At the end of his blog post, Laurenz Albe shows how to use a quick and dirty function to estimate the number of rows returned by an arbitrary query.While I don’t believe it is often a good idea to judge the size of a query by the optimizer guesses, the approach is interesting. Laurenz shows how to exploit the
JSON
format and query facilities to extract data from the EXPLAIN
output, why not using Perl to crunch the textual data?

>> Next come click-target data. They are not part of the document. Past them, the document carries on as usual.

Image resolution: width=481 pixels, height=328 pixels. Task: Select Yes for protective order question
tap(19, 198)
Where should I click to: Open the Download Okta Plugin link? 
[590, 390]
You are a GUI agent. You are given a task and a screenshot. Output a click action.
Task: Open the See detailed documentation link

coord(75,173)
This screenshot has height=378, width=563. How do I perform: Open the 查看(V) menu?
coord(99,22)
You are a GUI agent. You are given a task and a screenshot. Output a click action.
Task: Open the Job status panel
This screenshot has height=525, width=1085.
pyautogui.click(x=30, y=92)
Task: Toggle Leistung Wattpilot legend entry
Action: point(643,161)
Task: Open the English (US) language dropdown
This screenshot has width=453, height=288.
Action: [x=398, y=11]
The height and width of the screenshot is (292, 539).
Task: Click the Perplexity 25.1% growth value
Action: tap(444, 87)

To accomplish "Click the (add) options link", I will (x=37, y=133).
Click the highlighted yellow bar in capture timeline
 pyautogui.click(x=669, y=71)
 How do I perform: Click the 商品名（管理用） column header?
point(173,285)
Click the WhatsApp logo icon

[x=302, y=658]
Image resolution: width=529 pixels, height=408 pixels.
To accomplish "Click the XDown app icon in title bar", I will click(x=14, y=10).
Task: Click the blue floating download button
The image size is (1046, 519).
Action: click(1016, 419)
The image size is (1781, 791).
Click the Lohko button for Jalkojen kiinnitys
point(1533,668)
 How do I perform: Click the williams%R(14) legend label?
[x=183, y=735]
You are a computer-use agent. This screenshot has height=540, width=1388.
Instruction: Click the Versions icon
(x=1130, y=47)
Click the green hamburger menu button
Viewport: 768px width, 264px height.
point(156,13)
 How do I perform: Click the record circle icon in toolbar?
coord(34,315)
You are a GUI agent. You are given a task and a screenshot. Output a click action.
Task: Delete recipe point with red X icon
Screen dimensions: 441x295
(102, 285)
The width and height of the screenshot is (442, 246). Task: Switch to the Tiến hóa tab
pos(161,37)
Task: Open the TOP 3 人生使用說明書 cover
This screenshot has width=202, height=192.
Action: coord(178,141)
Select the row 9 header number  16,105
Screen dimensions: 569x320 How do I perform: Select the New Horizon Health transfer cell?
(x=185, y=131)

So here it is a simple implementation to extract the estimate within Perl:
CREATE OR REPLACE FUNCTION plperl_row_estimate( query text )
RETURNS BIGINT
AS $PERL$
my ( $query ) = @_;
return 0 if ( ! $query );
$query = sprintf "EXPLAIN (FORMAT YAML) %s", $query;
elog( DEBUG, "Estimating from [$query]" );
my @estimated_rows = map { s/Plan Rows:\s+(\d+)$/$1/; $_ }
grep { $_ =~ /Plan Rows:/ }
split( "\n", spi_exec_query( $query )->{ rows }[ 0 ]->{ "QUERY PLAN" } );
return 0 if ( ! @estimated_rows );
return $estimated_rows[ 0 ];
$PERL$
LANGUAGE plperl;
testdb=> select plperl_row_estimate( 'SELECT p.* FROM persona p JOIN persona k on k.pk = p.pk WHERE k.eta = 40' );
plperl_row_estimate
---------------------
69500
my @estimated_rows = map { s/Plan Rows:\s+(\d+)$/$1/; $_ }
grep { $_ =~ /Plan Rows:/ }
split( "\n", spi_exec_query( $query )->{ rows }[ 0 ]->{ "QUERY PLAN" } );
spi_exec_query
an EXPLAIN
is executed and its format, in YAML
is split into an array of strings, one entry per line. Such array, is then passed to grep
to exclude all rows that do not contain information about the row estimation. Last, map
extracts the numeric value from such lines.
After that, therefore, there is an array of
@estimated_rows
entries where each one contains the rows estimatation of each plan node, with the outer node in the begin of the array. Such single position is therefore returned by the function and all the others are dropped away.
As a final note, please consider that such function accepts an arbitrary piece of text and tries to execute it as a query, therefore it must be used carefully to avoid SQL-injection and problems alike.